Provided material START

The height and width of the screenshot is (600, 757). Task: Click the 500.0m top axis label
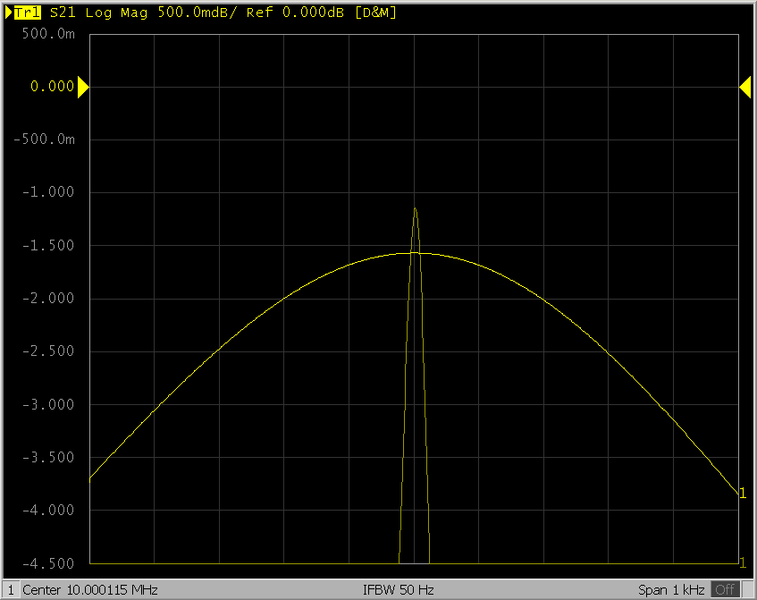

Provided material END
Provided material START

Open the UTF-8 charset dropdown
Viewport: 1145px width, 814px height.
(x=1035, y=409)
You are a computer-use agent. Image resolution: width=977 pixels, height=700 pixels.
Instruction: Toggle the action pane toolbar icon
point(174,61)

Provided material END
Provided material START

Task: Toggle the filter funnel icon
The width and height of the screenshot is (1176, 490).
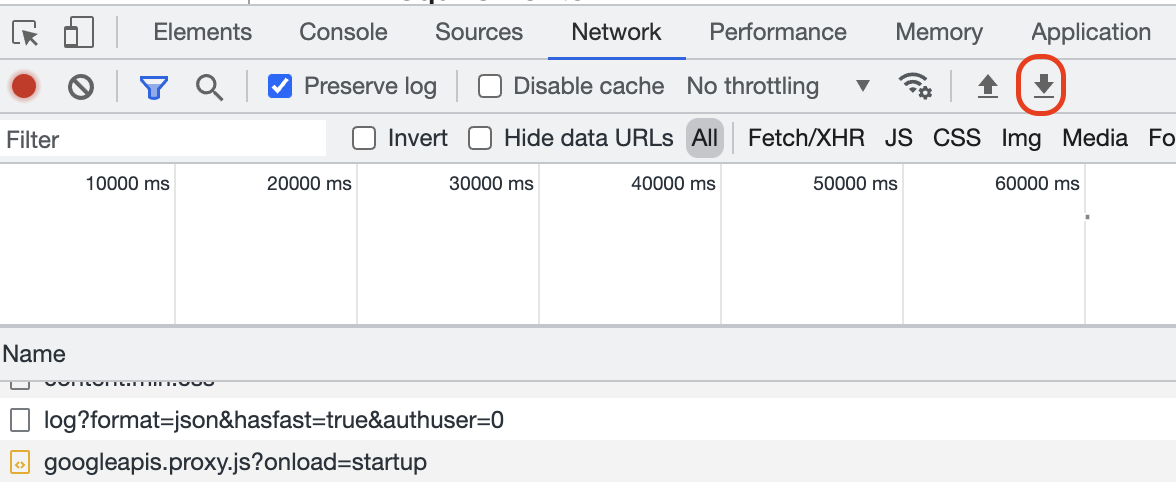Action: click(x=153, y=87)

Provided material END

Your instructions => Within the records above, count each line holding "Task". Write down only the number.

Output for this exercise => 2